# <span style="color:darkblue"> Social Advertising Algorithm - Finding Potential Users </span>

***LIU Wenzhuo, SUN Wang, ZHANG Bolong, ZHANG Shangyuan***

[M2 DataScience](https://datascience-x-master-paris-saclay.fr/) - [Université ParisScalay](https://www.universite-paris-saclay.fr)

---

## <span style="color:darkblue"> Table of Contents </span>
### 1. Backgroud
### 2. Task description
### 3. Data description
- 3.1 Data files
- 3.2 Data desensitisation
- 3.3 User Feature Description
- 3.4 Ad Feature Description

## <span style="color:darkblue"> 1. Background </span>

Social relationship-based advertising (i.e., social advertising) has become one of the fastest growing categories of advertising in the Internet advertising industry.

Tencent Social Ads is the advertising arm of Chinese internet giant Tencent. Through the platform, it’s possible for clients to target users on Wechat (also known as Weixin), QQ and QZone, and other Tencent platforms. Advertisers claim to reach around 900 million users through Tencent in 2017.
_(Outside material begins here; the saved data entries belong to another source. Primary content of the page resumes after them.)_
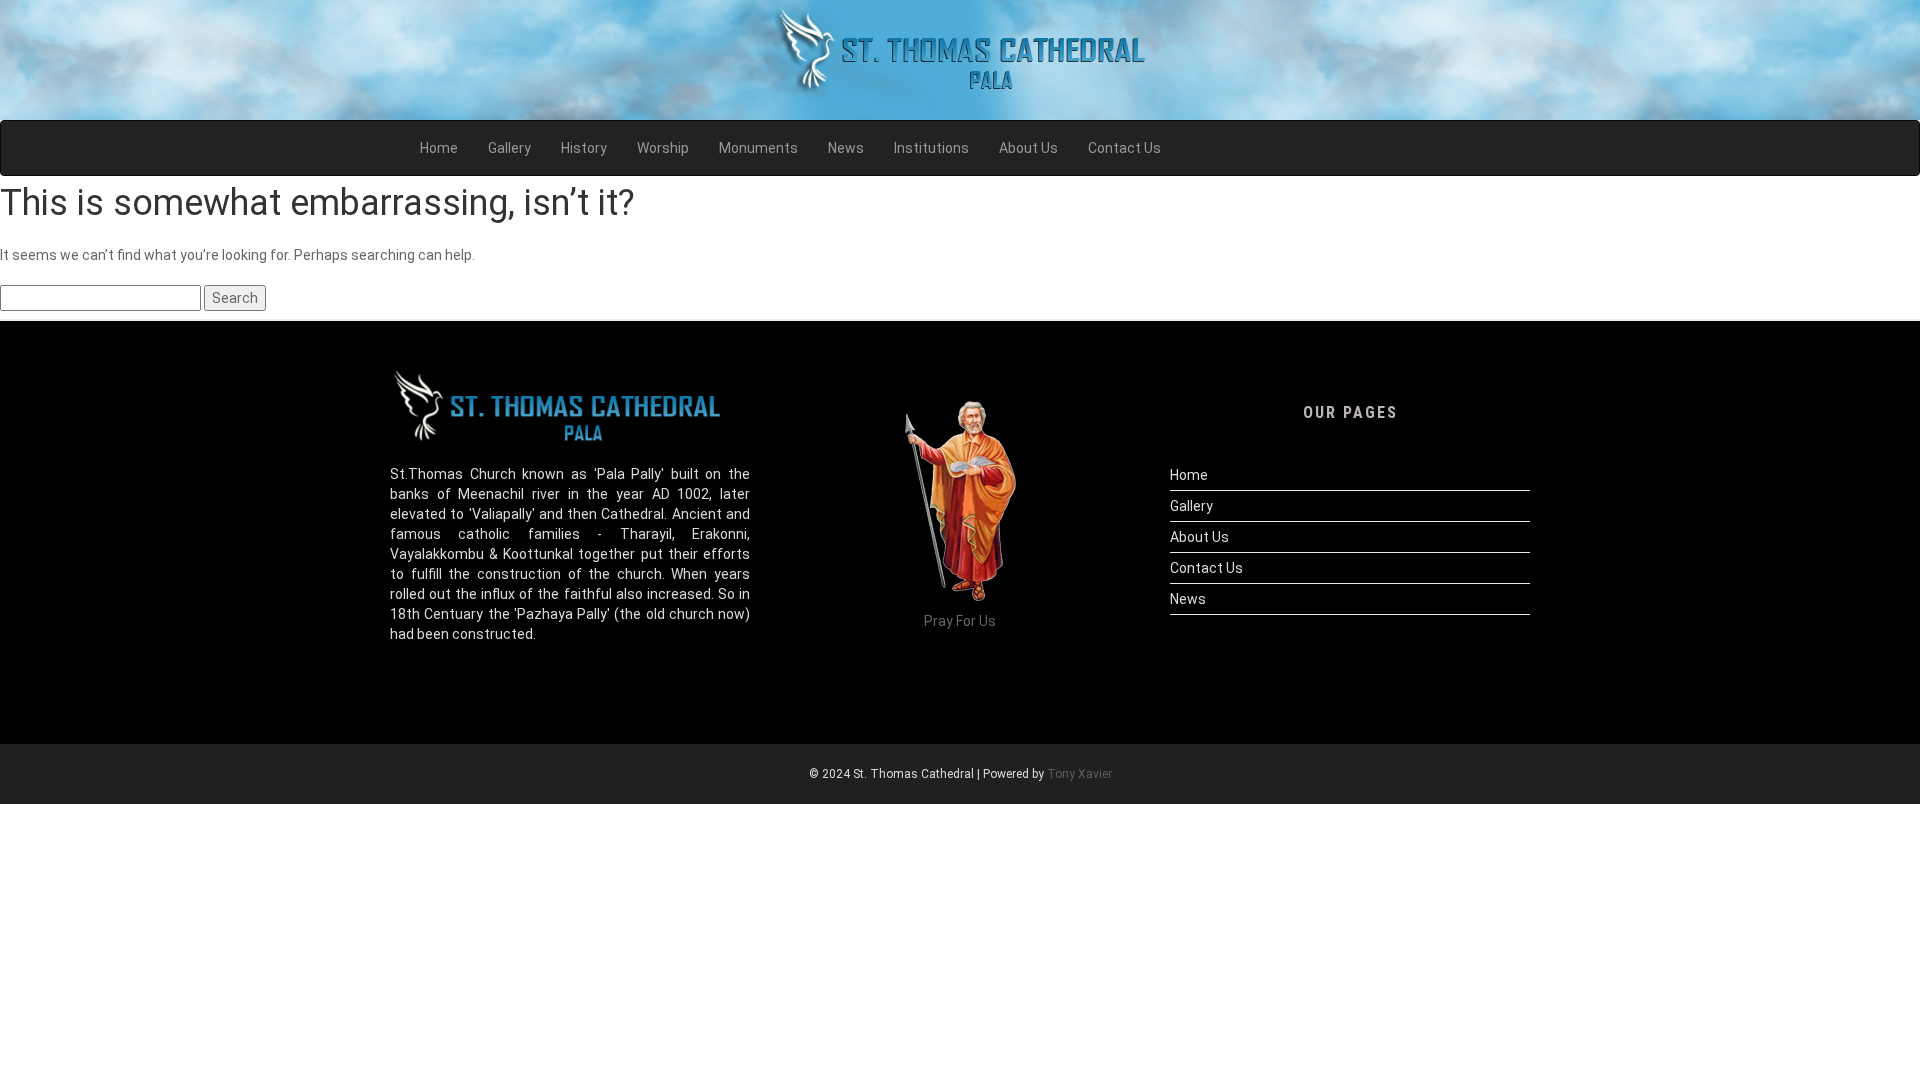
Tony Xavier (1079, 774)
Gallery (1191, 506)
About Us (1199, 537)
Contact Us (1206, 568)
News (1188, 599)
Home (1189, 475)
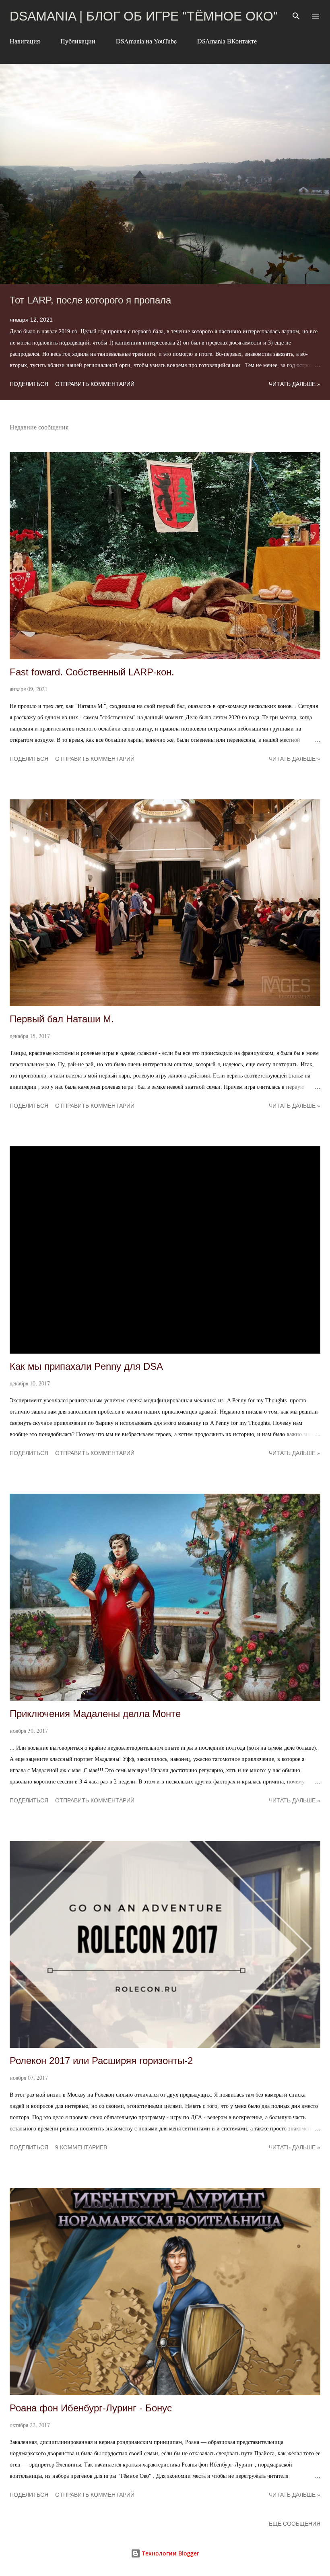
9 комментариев (81, 2147)
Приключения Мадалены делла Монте (95, 1713)
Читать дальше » (294, 384)
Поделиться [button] (29, 384)
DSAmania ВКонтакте (227, 41)
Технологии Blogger (169, 2553)
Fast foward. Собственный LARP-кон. (92, 672)
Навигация (25, 41)
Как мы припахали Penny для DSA (86, 1366)
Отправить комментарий (94, 384)
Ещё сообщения (294, 2523)
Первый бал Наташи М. (62, 1018)
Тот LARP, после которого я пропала (90, 300)
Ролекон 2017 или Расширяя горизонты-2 (101, 2060)
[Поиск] (296, 14)
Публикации (77, 41)
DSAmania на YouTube (146, 41)
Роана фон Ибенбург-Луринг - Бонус (91, 2408)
This challenge comes from a real advertising product in Tencent's social advertising business - Lookalike. The purpose of this product is to identify other users who are similar to the target users from a large number of people based on the target data provided by the advertiser. In the actual case, Lookalike can help advertisers find potential consumers similar to existing consumers based on the existing data of advertisers, which finally helps to explore new customers and expand their business.

![tencent.png](attachment:tencent.png)

## <span style="color:darkblue"> 2. Task description </span>

Lookalike automatically calculates a similar population (called an extended population) based on a seed population (also known as a seed package) provided by the advertiser.
We will provide you with hundreds of seed populations, user features of a large number of candidate groups, and the advertisement features of the seed population. For the sake of business data security assurance, all data is desensitized data.

The entire data set is divided into training set and test set. The training set calibrates the users who belong to the seed package and the users who do not (i.e., positive and negative samples). The test set will detect if your algorithm can accurately classify the users into corresponding seed package in the test set. The seed packages in the training set and the test set are identical.

In order to test whether your algorithm can well understand the user and the seed population, you are required to provide the scores of candidate users belonging to each seed package in the test set (the higher the score, the more likely the candidate is a potential user of a package). For details, please refer to **[Evaluation Method]**


## <span style="color:darkblue"> 3. Data description </span>

### <span style="color:darkblue"> 3.1 Data files </span>

The time range for the data (after desensitization) given by [Tencent](https://www.tencent.com/en-us/) is 30 consecutive days. In general, the data is divided into four files: a training set, a test set, a user dataset and an advertisement dataset.

**[train.csv](https://drive.google.com/open?id=1JS5hIgYAkEF4SkRbP_MVTKTxJgytmlQW)** <br>
Each row represents a training sample, separated by commas, in the format: "aid, uid, label". Among them, aid uniquely identifies an ad, and uid uniquely identifies a user. The value of the sample label is +1 or -1, where +1 is the seed user and -1 is the non-seed user. To simplify the problem, a seed package only corresponds to one ad aid, and the two are one-to-one correspondence.

**[test.csv](https://drive.google.com/open?id=1j5FzFyx_vGO0t0W5Jq92i_ZZmuG5U1kS)** <br>
Each row represents a test sample, separated by commas, in the format: "aid, uid". The field meaning is the same as the training set.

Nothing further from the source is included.